_Task brief_.
Copy out all the records again, substituting "Determine" for each occurrence of "Identify" and leaving everything else unchanged.

_The input_.
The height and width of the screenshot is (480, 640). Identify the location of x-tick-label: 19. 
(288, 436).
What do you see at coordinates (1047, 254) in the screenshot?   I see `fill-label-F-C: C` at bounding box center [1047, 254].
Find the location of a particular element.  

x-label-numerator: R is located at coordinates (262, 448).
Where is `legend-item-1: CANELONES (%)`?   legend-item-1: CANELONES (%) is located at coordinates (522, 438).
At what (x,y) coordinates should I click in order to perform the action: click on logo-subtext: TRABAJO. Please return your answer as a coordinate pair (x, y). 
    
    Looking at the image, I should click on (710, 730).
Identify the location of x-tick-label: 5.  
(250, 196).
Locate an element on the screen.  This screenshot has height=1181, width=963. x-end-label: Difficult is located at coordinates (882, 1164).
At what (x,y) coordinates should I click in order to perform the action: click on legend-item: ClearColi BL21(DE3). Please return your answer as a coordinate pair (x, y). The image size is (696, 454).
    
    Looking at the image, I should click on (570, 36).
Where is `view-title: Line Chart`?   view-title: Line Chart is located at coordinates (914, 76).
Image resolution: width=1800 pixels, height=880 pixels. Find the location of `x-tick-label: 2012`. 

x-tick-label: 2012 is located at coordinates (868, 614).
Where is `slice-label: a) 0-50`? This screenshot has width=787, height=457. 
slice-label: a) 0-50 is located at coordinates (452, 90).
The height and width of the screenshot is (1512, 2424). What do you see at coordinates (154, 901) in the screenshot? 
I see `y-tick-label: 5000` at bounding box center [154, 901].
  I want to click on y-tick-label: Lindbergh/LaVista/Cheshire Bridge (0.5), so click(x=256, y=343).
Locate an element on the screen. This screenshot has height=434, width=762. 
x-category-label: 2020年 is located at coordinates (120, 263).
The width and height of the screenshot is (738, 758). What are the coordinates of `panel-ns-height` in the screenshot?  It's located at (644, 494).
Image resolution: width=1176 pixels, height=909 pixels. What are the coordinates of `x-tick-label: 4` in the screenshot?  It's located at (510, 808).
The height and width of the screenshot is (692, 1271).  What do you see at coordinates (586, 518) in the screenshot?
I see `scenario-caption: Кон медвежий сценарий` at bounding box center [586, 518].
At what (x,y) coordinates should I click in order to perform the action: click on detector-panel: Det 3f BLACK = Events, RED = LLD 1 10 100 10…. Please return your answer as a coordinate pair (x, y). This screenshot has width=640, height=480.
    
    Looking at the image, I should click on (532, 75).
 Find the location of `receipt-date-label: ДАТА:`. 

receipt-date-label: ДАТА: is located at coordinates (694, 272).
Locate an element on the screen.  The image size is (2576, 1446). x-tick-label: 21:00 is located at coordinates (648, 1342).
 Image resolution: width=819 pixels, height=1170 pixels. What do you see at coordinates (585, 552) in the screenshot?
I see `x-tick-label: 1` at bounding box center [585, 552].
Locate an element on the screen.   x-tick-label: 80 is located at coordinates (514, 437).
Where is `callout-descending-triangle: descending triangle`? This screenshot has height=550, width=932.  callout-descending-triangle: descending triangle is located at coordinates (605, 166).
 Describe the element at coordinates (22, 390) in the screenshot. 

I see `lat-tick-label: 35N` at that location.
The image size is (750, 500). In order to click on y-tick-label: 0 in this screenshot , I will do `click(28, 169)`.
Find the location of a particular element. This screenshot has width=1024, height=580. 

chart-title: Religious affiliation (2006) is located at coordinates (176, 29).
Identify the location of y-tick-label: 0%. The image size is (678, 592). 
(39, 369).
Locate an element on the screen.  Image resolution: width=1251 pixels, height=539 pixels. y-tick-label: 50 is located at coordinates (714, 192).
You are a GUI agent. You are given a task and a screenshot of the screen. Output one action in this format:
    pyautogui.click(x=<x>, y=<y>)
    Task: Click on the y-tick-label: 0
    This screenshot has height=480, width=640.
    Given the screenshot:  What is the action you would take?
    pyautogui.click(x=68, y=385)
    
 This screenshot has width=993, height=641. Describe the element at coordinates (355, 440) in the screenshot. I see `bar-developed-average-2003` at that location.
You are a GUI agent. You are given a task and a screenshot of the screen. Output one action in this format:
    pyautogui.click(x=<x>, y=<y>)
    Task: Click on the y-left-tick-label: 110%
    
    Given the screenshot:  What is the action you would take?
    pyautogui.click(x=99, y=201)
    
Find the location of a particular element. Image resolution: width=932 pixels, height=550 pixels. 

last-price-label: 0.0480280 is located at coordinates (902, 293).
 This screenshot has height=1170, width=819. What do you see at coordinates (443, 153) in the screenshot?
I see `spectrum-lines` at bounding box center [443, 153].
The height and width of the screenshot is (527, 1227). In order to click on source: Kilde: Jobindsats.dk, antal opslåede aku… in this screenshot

_Response_.
The height and width of the screenshot is (480, 640). Determine the location of x-tick-label: 19. 
(288, 436).
What do you see at coordinates (1047, 254) in the screenshot?   I see `fill-label-F-C: C` at bounding box center [1047, 254].
Find the location of a particular element.  

x-label-numerator: R is located at coordinates (262, 448).
Where is `legend-item-1: CANELONES (%)`?   legend-item-1: CANELONES (%) is located at coordinates (522, 438).
At what (x,y) coordinates should I click in order to perform the action: click on logo-subtext: TRABAJO. Please return your answer as a coordinate pair (x, y). 
    
    Looking at the image, I should click on (710, 730).
Determine the location of x-tick-label: 5.  
(250, 196).
Locate an element on the screen.  This screenshot has height=1181, width=963. x-end-label: Difficult is located at coordinates (882, 1164).
At what (x,y) coordinates should I click in order to perform the action: click on legend-item: ClearColi BL21(DE3). Please return your answer as a coordinate pair (x, y). The image size is (696, 454).
    
    Looking at the image, I should click on (570, 36).
Where is `view-title: Line Chart`?   view-title: Line Chart is located at coordinates (914, 76).
Image resolution: width=1800 pixels, height=880 pixels. Find the location of `x-tick-label: 2012`. 

x-tick-label: 2012 is located at coordinates (868, 614).
Where is `slice-label: a) 0-50`? This screenshot has width=787, height=457. 
slice-label: a) 0-50 is located at coordinates (452, 90).
The height and width of the screenshot is (1512, 2424). What do you see at coordinates (154, 901) in the screenshot? 
I see `y-tick-label: 5000` at bounding box center [154, 901].
  I want to click on y-tick-label: Lindbergh/LaVista/Cheshire Bridge (0.5), so click(x=256, y=343).
Locate an element on the screen. This screenshot has height=434, width=762. 
x-category-label: 2020年 is located at coordinates (120, 263).
The width and height of the screenshot is (738, 758). What are the coordinates of `panel-ns-height` in the screenshot?  It's located at (644, 494).
Image resolution: width=1176 pixels, height=909 pixels. What are the coordinates of `x-tick-label: 4` in the screenshot?  It's located at (510, 808).
The height and width of the screenshot is (692, 1271).  What do you see at coordinates (586, 518) in the screenshot?
I see `scenario-caption: Кон медвежий сценарий` at bounding box center [586, 518].
At what (x,y) coordinates should I click in order to perform the action: click on detector-panel: Det 3f BLACK = Events, RED = LLD 1 10 100 10…. Please return your answer as a coordinate pair (x, y). This screenshot has width=640, height=480.
    
    Looking at the image, I should click on (532, 75).
 Find the location of `receipt-date-label: ДАТА:`. 

receipt-date-label: ДАТА: is located at coordinates (694, 272).
Locate an element on the screen.  The image size is (2576, 1446). x-tick-label: 21:00 is located at coordinates (648, 1342).
 Image resolution: width=819 pixels, height=1170 pixels. What do you see at coordinates (585, 552) in the screenshot?
I see `x-tick-label: 1` at bounding box center [585, 552].
Locate an element on the screen.   x-tick-label: 80 is located at coordinates (514, 437).
Where is `callout-descending-triangle: descending triangle`? This screenshot has height=550, width=932.  callout-descending-triangle: descending triangle is located at coordinates (605, 166).
 Describe the element at coordinates (22, 390) in the screenshot. 

I see `lat-tick-label: 35N` at that location.
The image size is (750, 500). In order to click on y-tick-label: 0 in this screenshot , I will do `click(28, 169)`.
Find the location of a particular element. This screenshot has width=1024, height=580. 

chart-title: Religious affiliation (2006) is located at coordinates (176, 29).
Determine the location of y-tick-label: 0%. The image size is (678, 592). 
(39, 369).
Locate an element on the screen.  Image resolution: width=1251 pixels, height=539 pixels. y-tick-label: 50 is located at coordinates (714, 192).
You are a GUI agent. You are given a task and a screenshot of the screen. Output one action in this format:
    pyautogui.click(x=<x>, y=<y>)
    Task: Click on the y-tick-label: 0
    This screenshot has height=480, width=640.
    Given the screenshot:  What is the action you would take?
    pyautogui.click(x=68, y=385)
    
 This screenshot has width=993, height=641. Describe the element at coordinates (355, 440) in the screenshot. I see `bar-developed-average-2003` at that location.
You are a GUI agent. You are given a task and a screenshot of the screen. Output one action in this format:
    pyautogui.click(x=<x>, y=<y>)
    Task: Click on the y-left-tick-label: 110%
    
    Given the screenshot:  What is the action you would take?
    pyautogui.click(x=99, y=201)
    
Find the location of a particular element. Image resolution: width=932 pixels, height=550 pixels. 

last-price-label: 0.0480280 is located at coordinates (902, 293).
 This screenshot has height=1170, width=819. What do you see at coordinates (443, 153) in the screenshot?
I see `spectrum-lines` at bounding box center [443, 153].
The height and width of the screenshot is (527, 1227). In order to click on source: Kilde: Jobindsats.dk, antal opslåede aku… in this screenshot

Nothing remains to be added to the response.